Avant de commencer à regarder la série, ce que je n’aurais probablement jamais fait si je n’avais pas été intriguée par le tapage médiatique, je me disais qu’il s’agissait peut-être d’une fausse bonne idée.

Après seulement trois épisodes, je peux affirmer que c’est en réalité une vraie mauvaise idée qui se déploie dans cette satire vulgaire, grossière et d’un humour douteux et frelaté.

D’entrée de jeu, l’héroïne de l’histoire, interprétée par la jeune et mince Debby Ryan, porte ce que les Américains appellent un fat suit : un costume grotesque fait de rembourrures, qui semble indiquer que pour les producteurs de la série, il était hors de question d’engager une actrice qui ne répondait pas aux standards de minceur.

D’ailleurs, la vie en tant que « grosse » de Patty occupe un total de six minutes-écran dans le premier épisode, après quoi le spectateur la retrouve mince comme un fil et déterminée à se venger de tous ceux qui l’ont humiliée.

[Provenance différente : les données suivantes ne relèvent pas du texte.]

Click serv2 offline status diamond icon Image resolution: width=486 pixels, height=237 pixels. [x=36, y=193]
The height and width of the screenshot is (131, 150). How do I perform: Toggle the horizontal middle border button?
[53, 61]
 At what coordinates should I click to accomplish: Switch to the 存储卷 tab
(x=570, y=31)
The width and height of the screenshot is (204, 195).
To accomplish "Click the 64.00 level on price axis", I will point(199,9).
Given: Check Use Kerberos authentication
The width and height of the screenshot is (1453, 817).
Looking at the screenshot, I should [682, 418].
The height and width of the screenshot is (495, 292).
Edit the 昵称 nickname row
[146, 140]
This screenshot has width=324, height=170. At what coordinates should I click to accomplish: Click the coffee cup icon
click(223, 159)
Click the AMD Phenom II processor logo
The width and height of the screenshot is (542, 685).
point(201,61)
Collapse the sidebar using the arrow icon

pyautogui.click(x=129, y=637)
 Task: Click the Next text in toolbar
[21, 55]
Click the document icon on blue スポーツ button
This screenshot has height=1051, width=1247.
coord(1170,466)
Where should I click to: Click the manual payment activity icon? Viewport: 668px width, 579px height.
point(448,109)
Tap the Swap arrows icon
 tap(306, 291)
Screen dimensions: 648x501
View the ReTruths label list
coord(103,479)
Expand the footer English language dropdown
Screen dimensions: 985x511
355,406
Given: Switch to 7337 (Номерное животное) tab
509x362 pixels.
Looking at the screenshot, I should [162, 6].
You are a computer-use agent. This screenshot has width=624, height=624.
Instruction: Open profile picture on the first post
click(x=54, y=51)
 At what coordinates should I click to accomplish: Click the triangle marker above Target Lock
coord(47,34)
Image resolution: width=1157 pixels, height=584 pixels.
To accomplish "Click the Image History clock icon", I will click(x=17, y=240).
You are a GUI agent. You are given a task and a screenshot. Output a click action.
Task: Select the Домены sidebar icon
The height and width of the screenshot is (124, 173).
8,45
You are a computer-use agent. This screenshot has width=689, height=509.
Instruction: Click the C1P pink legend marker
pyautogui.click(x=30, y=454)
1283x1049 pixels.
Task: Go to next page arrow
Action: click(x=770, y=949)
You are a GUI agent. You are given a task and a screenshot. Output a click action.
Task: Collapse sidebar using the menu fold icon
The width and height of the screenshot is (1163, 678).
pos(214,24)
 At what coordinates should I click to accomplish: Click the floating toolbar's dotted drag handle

Comment a-t-elle fait pour maigrir aussi vite ? Un sans-abri lui a défoncé la mâchoire en tentant de lui voler sa barre de chocolat, ce qui l’a obligée à suivre une diète liquide pendant tout un été.

Pour la subtilité, il faudra repasser. Pour l’empathie et l’ouverture à la diversité corporelle, il faudra repasser aussi, Patty ne cessant de répéter qu’elle est terrorisée à l’idée de redevenir grosse, car à ses yeux, être grosse, c’est être une perdante, une paumée, une moins que rien, pour ne pas dire un déchet de l’humanité !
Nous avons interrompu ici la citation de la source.